Head injuries could be risk factor for developing brain cancer

Despite the fact that this study was mostly conducted on mice, it suggests that it would be crucial to investigate whether these results apply to human gliomas.

By :  ANI
Update: 2023-02-26 15:20 GMT
Representative image

LONDON: A very uncommon but frequently aggressive type of brain tumour called a glioma may be caused by damage, according to key molecular research from the UCL Cancer Centre. Although there may be a connection between head trauma and an increase in brain tumour incidence, the evidence is conflicting.

The UCL team has now discovered a potential mechanism to account for this relationship; it involves genetic alterations working in conjunction with inflammation of the brain tissue to alter the behaviour of cells and increase their propensity to develop into cancer.

Despite the fact that this study was mostly conducted on mice, it suggests that it would be crucial to investigate whether these results apply to human gliomas.

The study was led by Professor Simona Parrinello (UCL Cancer Institute), Head of the Samantha Dickson Brain Cancer Unit and co-lead of the Cancer Research UK Brain Tumour Centre of Excellence. She said: "Our research suggests that a brain trauma may contribute to an increased risk of developing brain cancer in later life."

Gliomas are brain tumours that often arise in neural stem cells. More mature types of brain cells, such as astrocytes, have been considered less likely to give rise to tumours. However, recent findings have demonstrated that after injury astrocytes can exhibit stem cell behaviour again.

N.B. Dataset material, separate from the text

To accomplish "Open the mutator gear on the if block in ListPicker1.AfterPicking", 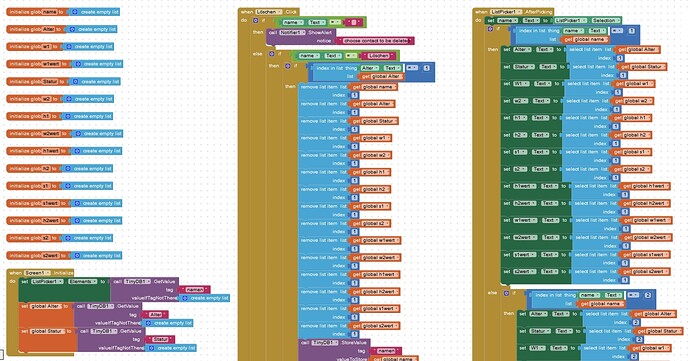I will (490, 29).
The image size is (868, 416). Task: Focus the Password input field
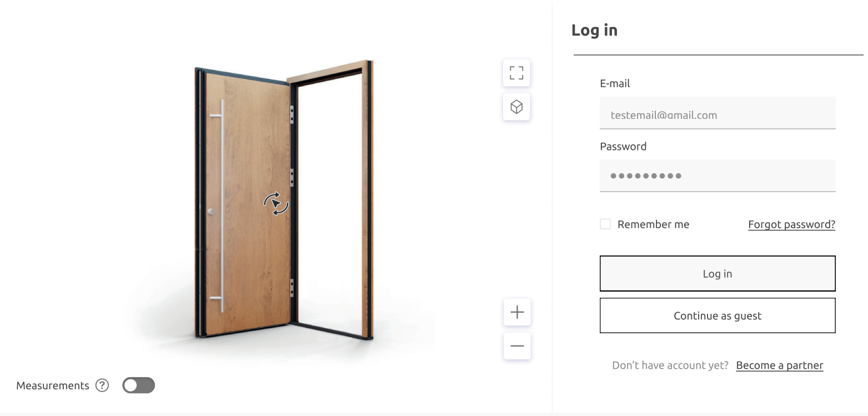point(718,176)
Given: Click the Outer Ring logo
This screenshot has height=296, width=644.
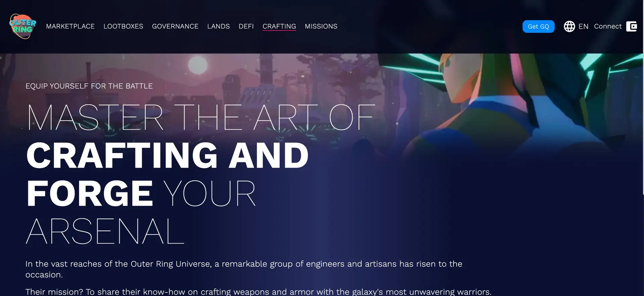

Professor Parrinello and her team, therefore, set out to investigate whether this property may make astrocytes able to form a tumour following brain trauma using a pre-clinical mouse model.

Young adult mice with brain injury were injected with a substance which permanently labelled astrocytes in red and knocked out the function of a gene called p53 - known to have a vital role in suppressing many different cancers.

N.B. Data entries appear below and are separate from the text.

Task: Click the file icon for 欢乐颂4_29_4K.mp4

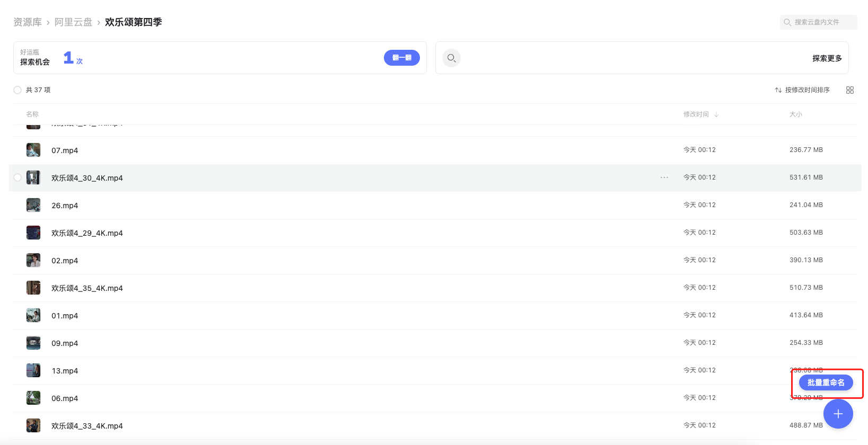Action: 33,233
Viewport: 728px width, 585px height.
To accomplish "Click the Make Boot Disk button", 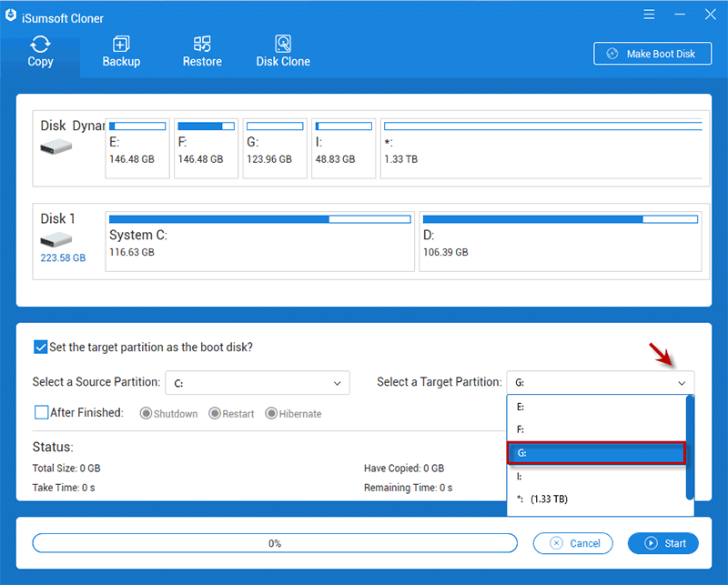I will tap(652, 54).

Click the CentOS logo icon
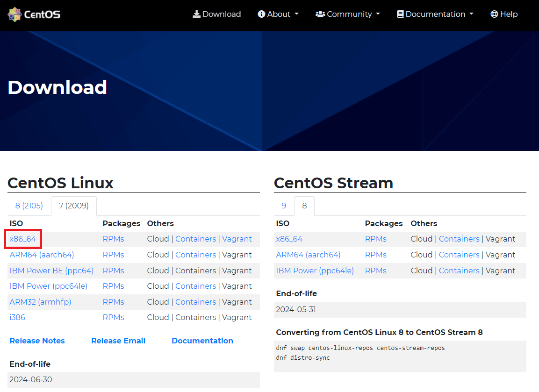click(x=14, y=14)
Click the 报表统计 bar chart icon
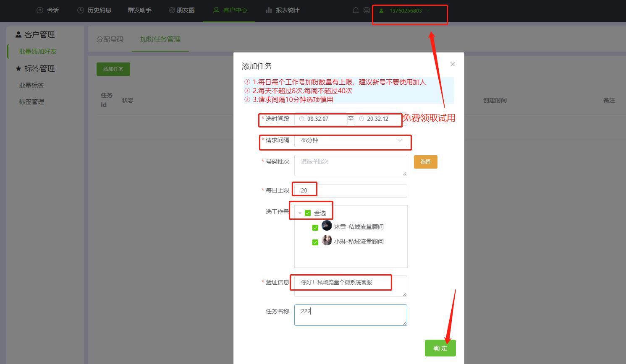 click(269, 10)
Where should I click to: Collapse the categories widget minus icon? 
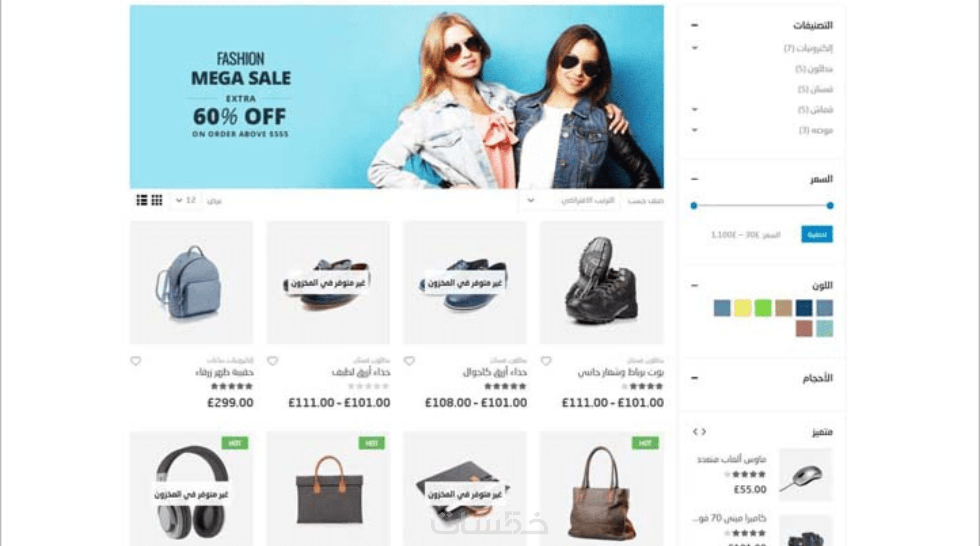[695, 26]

A control group was treated the same way, but the p53 gene was left intact. A second group of mice was subjected to p53 inactivation in the absence of injury. Professor Parrinello said: "Normally astrocytes are highly branched - they take their name from stars - but what we found was that without p53 and only after an injury the astrocytes had retracted their branches and become more rounded.

They weren't quite stemming cell-like, but something had changed. So we let the mice age, then looked at the cells again and saw that they had completely reverted to a stem-like state with markers of early glioma cells that could divide.".

This suggested to Professor Parrinello and a team that mutations in certain genes synergised with brain inflammation, which is induced by acute injury and then increases over time during the natural process of ageing to make astrocytes more likely to initiate cancer. Indeed, this process of change to stem-cell-like behaviour accelerated when they injected mice with a solution known to cause inflammation.

The team then looked for evidence to support their hypothesis in human populations. Working with Dr Alvina Lai in UCL's Institute of Health Informatics, they consulted electronic medical records of over 20,000 people who had been diagnosed with head injuries, comparing the rate of brain cancer with a control group, matched for age, sex and socioeconomic status.

They found that patients who experienced a head injury were nearly four times more likely to develop brain cancer later in life than those who had no head injury. It is important to keep in mind that the risk of developing brain cancer is overall low, estimated at less than 1% over a lifetime, so even after an injury the risk remains modest. Professor Parrinello said: "We know that normal tissues carry many mutations which seem to just sit there and not have any major effects.

Our findings suggest that if on top of those mutations, an injury occurs, it creates a synergistic effect. In a young brain, basal inflammation is low so the mutations seem to be kept in check even after a serious brain injury. However, upon ageing, our mouse work suggests that inflammation increases throughout the brain but more intensely at the site of the earlier injury. This may reach a certain threshold after which the mutation now begins to manifest itself."